But think about a dream. In a dream you "see" images and "hear" sounds, and "feel" sensations, but the body is not feeling the sensation, the eyes are not seeing the images, and the ears are not hearing the sounds.
I can see that from my perceptiompn now, specially if I close my eyes, the bundaries between inside and outside are difffcult to establish. I say it is difficult because i dont feel I am vanished into the whole, there is a sense of me somewhere, sort of centre or sense of HERE
Everything is always only ever HERE, that is correct, but let's discover whether that "here" has a location, or whether "here" is just whatever appears in awareness in the moment. You will notice that every single experience only ever happens "here", you never experience anything anywhere other than "here". But if you look carefully, you will discover that from direct evidence, without thought stories, there is no here or there.

Now, with your eyes open, take a look around you, and WITHOUT any thought stories about what is "here", take a look around you and tell me what it is that defines here and there. You will probably notice your computer, and you may say that it is "here", and if you look across the room at a picture on the far side of the room, you will say that picture is "there". But if you report your direct experience, without any thought story, you would just say that there are two objects appearing in awareness. Both objects appear equally in awareness. The images of each object are both equally "here" in awareness. Do you find any difference in the awareness of things that you call "here", and things that you call "there"?

Is the image of the computer any "deeper" in awareness than the painting across the room?

Everything in awareness is always deeply "local" and inseparable from the awareness of it. You will find that you can not separate the image of the computer from the awareness of the image, exactly the same as you can't separate the image of the picture from the awareness of the image.

Notice that when you dream there seems to be a sense of "here" and "there", but in reality there is no distance anywhere in the dream. The entire dream (with all of it's apparent distances) takes place "here" in awareness.
I can see there is no direct experience of a me. And I believe that Me is a concept, a thought but that is not clearly seen. I dont know if it is kind of faith, or another thought with no more relevance than any other thought. And you talk about direct experience.
Ok, so you say that you are unable to find a "me" in direct experience, but you are able to find a "me" when you think about it. So now we need to discover whether thought is something that you think, or whether thought is just something appearing in awareness, and doing its own thing.

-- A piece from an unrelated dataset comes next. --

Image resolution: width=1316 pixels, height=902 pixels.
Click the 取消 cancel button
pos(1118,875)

I think that you've seen that thought is the only thing in direct experience that says that there is a "me", so it's now very important to discover for sure whether or not you are the thinker of thoughts. Does it seem completely impossible to you that you may not be the thinker of thoughts?

Can you see that if you are DEFINITELY not the thinker of thoughts, then the idea of a "me" is nothing more than a thought appearing in awareness? Sounds, sensations, images, and thoughts appear in awareness, but if you are not the thinker of thoughts how can you trust what thoughts say about what you are?
Talking about awareness, I see that awareness is awareness of something (colours, things, emotions sounds...), but I have a doubt, now I am aware of writing, but other times, for instance, If I am watching a good movie, There is watching a movie, but I am not necessarily aware of the fact that I am watching a movie, ther is only the movie. i dont know if this is nonsense or irrelevant.
It's very relevant. It's important to notice that the "me", and even the body, is not in awareness all of the time. In fact you would be surprised how often there is no me and no body in awareness.
My question is: when I am conciously aware of a thought, isnt there a separation between something thatis aware and the thought or the sound?
Think about this carefully, and remember that we are investigating direct experience. When there is a sound, there is awareness of the sound. Without the awareness of the sound could there be a sound? And without the sound, could there be awareness of the sound?

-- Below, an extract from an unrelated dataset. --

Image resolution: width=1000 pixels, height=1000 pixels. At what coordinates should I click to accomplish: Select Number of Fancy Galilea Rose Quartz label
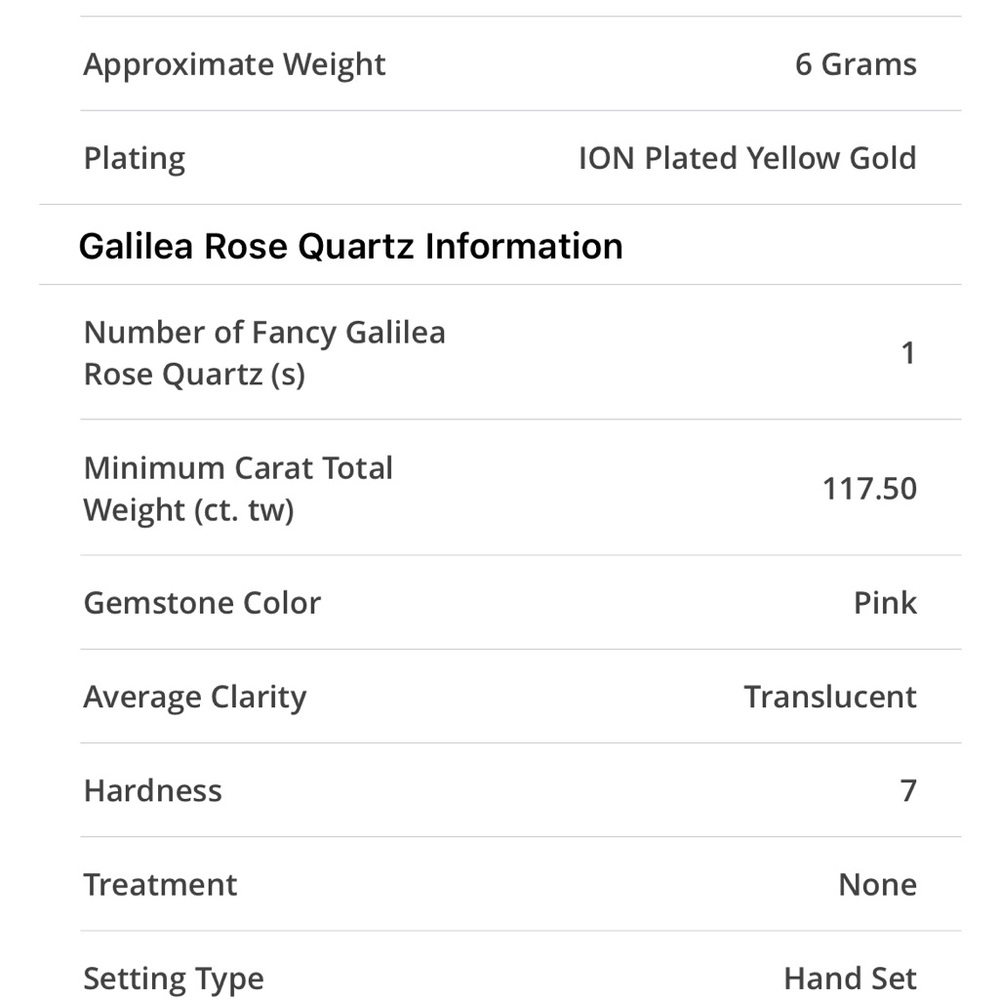264,353
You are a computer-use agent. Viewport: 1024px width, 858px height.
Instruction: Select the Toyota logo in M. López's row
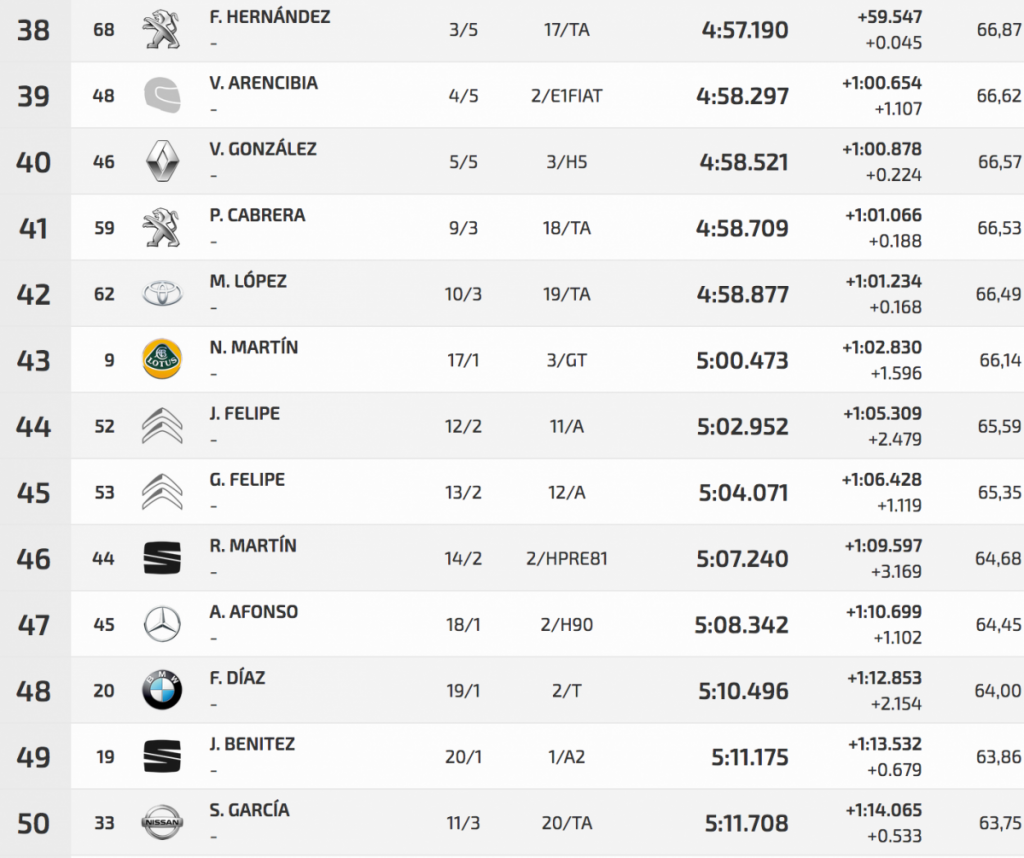coord(161,294)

Please remember that you can only rely on direct experience when answering the above two questions.
You say that awareness and the thought are inseparable, but I think I perceive some separation because sometImes I am aware of a thoght and other times thoughts are happening but i am not fully aware of them. i am kind of distracted??
This is just imagination. There is never a thought without the awareness of it. If you are unaware of a thought then it does not exist, and if you are aware of a thought then it exists. Sometimes it seems like there are things happening at the periphery of awareness, but in truth, all that means is that there is less thought attaching to the things that are appearing in awareness but seem to be on the outer edge of awareness.

The stuff appearing in awareness that has a lot of thought attaching to it SEEMS like the focus of awareness, and the stuff which has less thought attaching to it SEEMS to be on the outskirts of awareness - or in the "distracted zone".
I dont forget the question if there is a thinker of thoughts. I believe that thoughts happen, but I think it is a second hand knowledge. i cant see it by myself.
Thoughts happen but is there a thinker of those thoughts? It's now important that we fully and carefully investigate whether there is a thinker of thoughts.

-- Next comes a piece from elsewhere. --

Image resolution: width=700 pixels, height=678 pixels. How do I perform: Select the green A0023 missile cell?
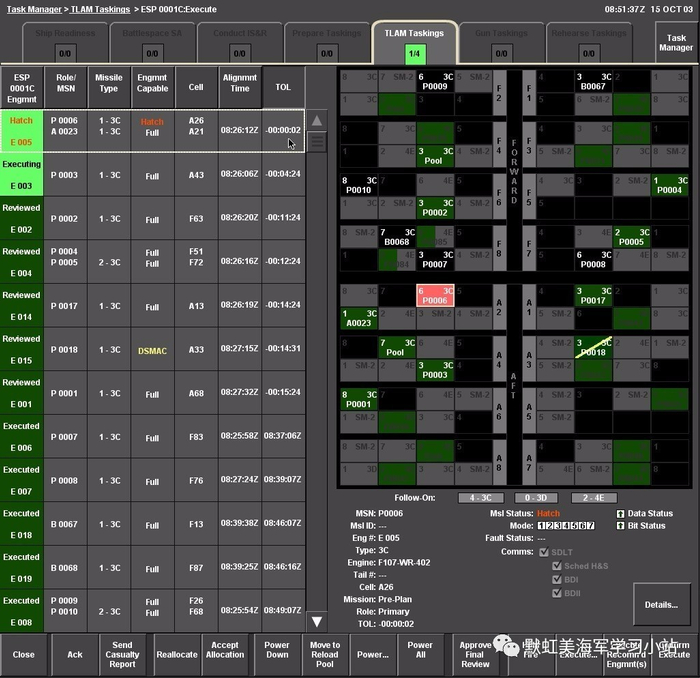pyautogui.click(x=358, y=316)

Answer the next four questions, but before you do, you need to be ABSOLUTELY CERTAIN of your answers:

Are you able to completely stop all thoughts whenever you like? Are you able to stop yourself from ever having an unhappy thought? Are you able to decide what the next thought will be before you have any thought?

Finally, if your answer to any of the above questions is no, then explain how you could possibly be the thinker of thoughts.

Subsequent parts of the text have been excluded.